Exercise: Below are entries; copy exactly, and only, the lines from the one containing "Click the column" through their final line, leaving out pictures.

Stored data
* * *
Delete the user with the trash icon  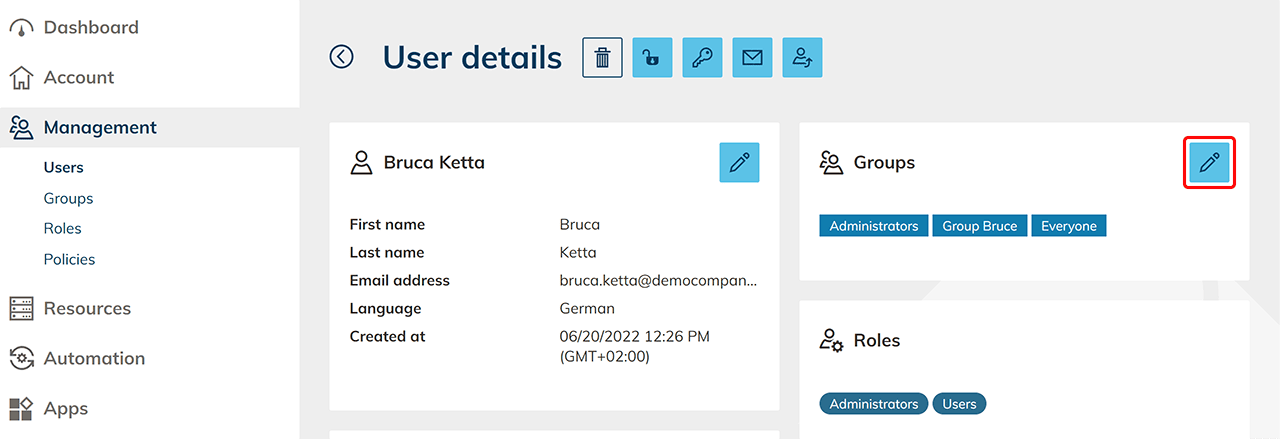[x=602, y=58]
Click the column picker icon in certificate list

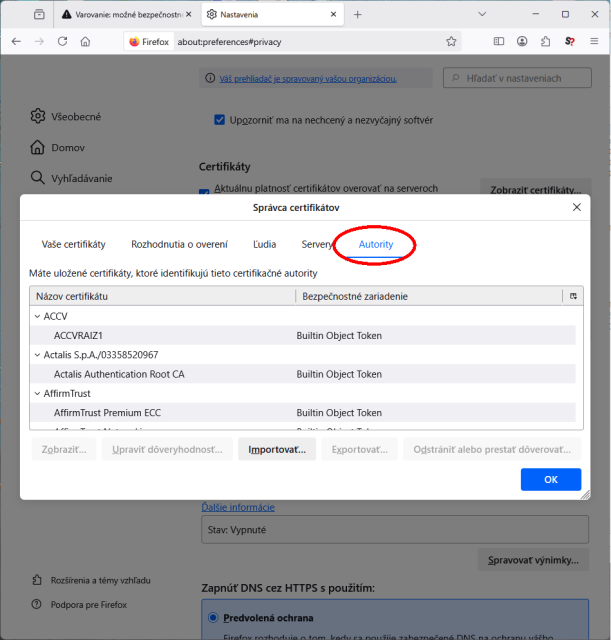(x=573, y=296)
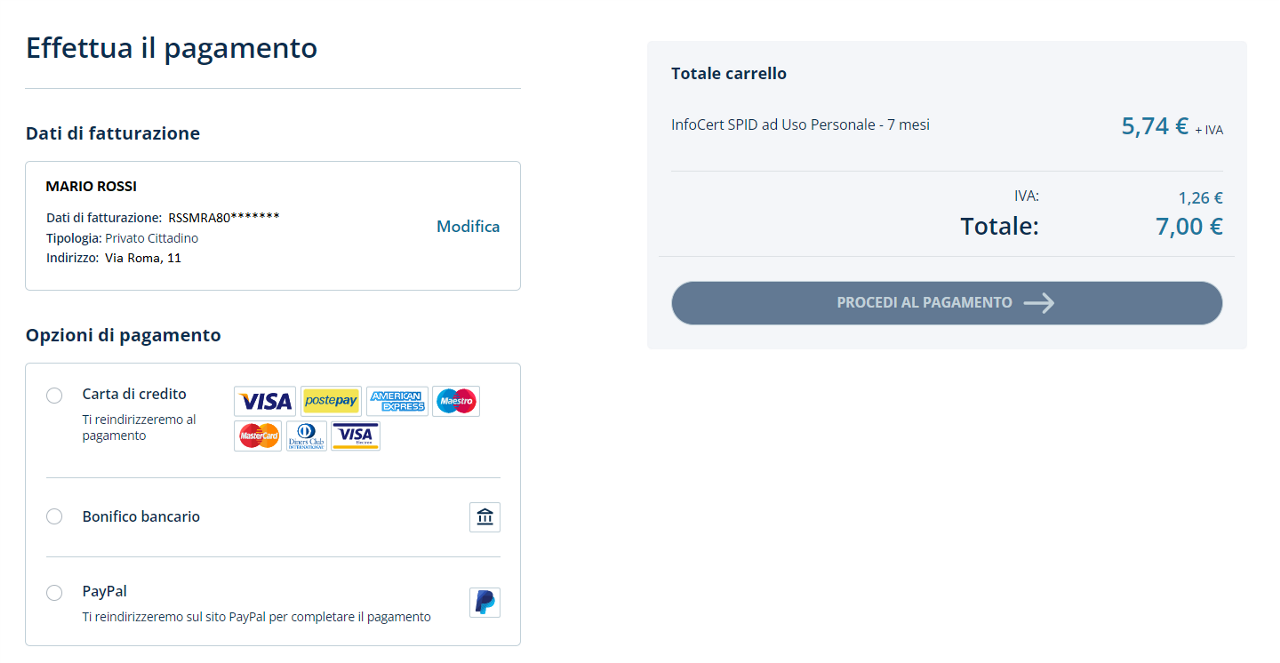1280x663 pixels.
Task: Choose the Bonifico bancario radio option
Action: (55, 517)
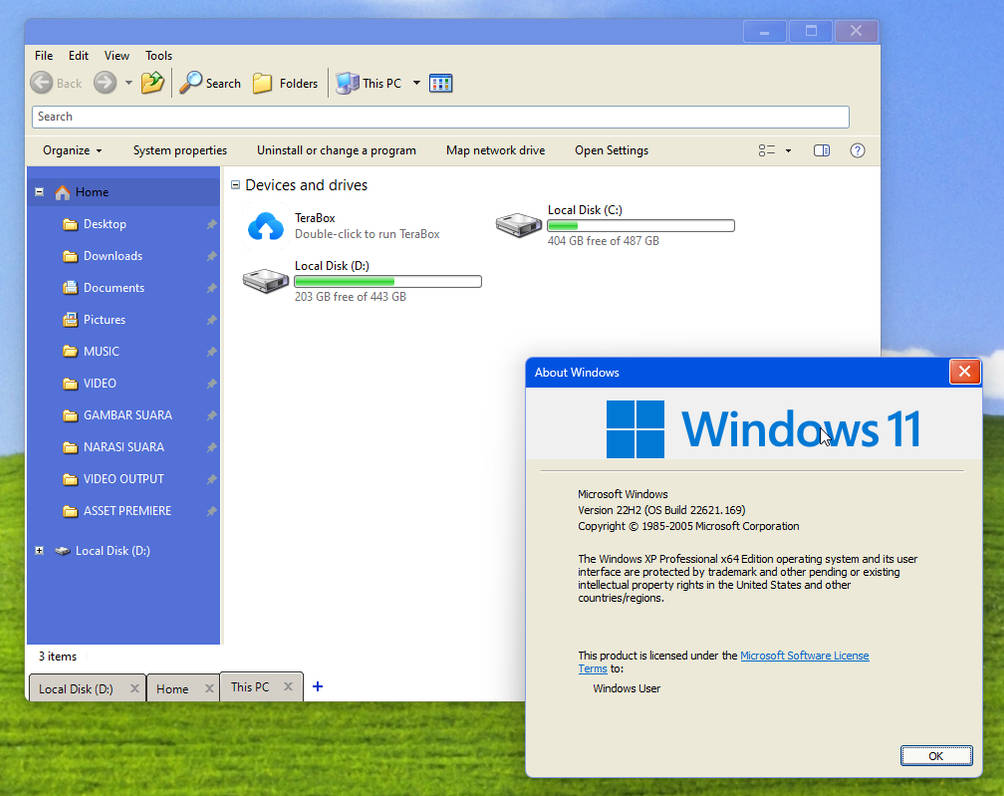Click the Local Disk (D:) capacity bar

[x=387, y=281]
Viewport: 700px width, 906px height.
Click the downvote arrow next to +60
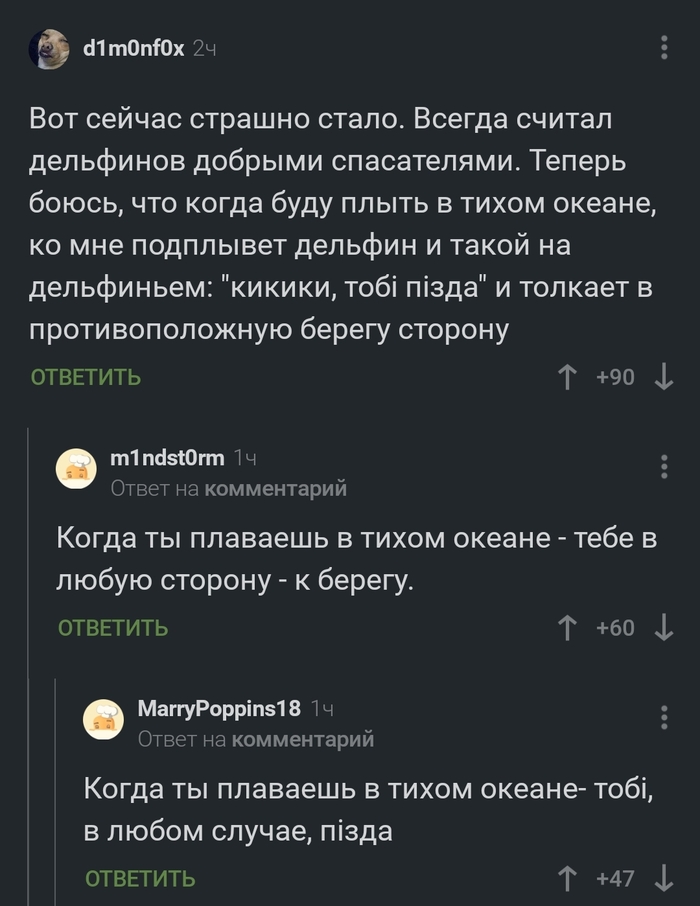661,627
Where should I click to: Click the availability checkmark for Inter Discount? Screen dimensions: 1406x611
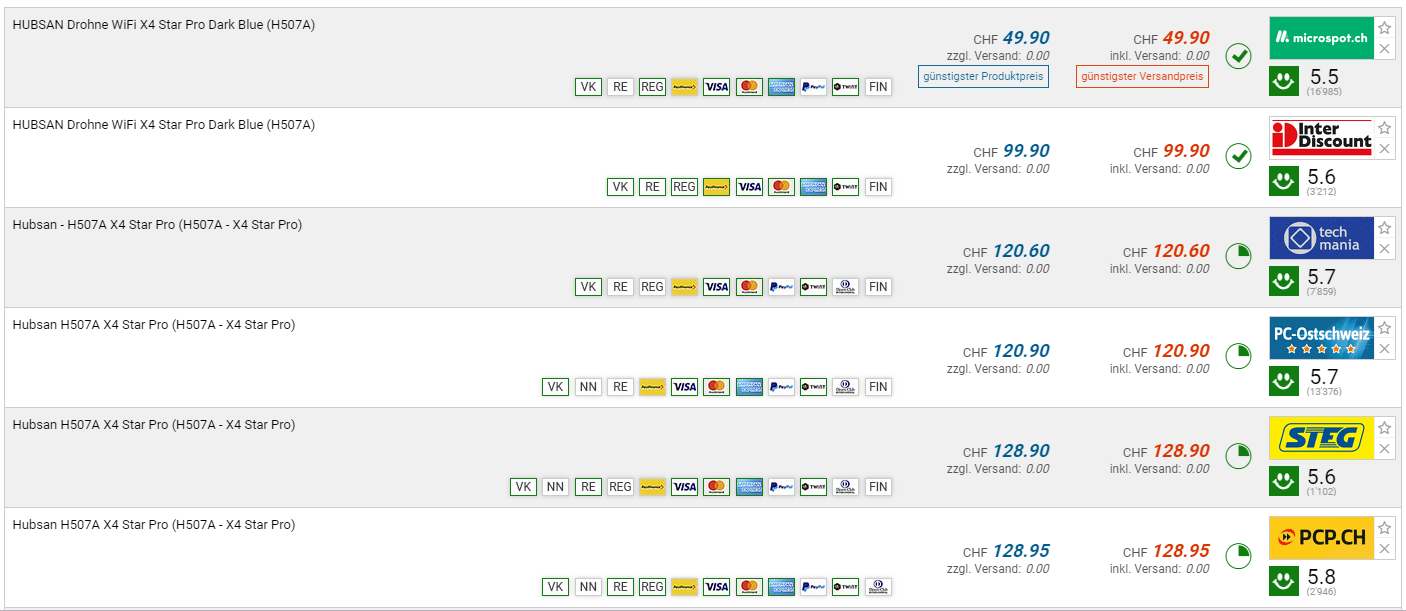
* * *
Answer for this exercise:
Click the column picker icon in certificate list

(x=573, y=296)
1280x663 pixels.
Task: Choose the Bonifico bancario radio option
Action: (55, 517)
Click the Local Disk (D:) capacity bar

[x=387, y=281]
Viewport: 700px width, 906px height.
Click the downvote arrow next to +60
661,627
Where should I click to: Click the availability checkmark for Inter Discount? Screen dimensions: 1406x611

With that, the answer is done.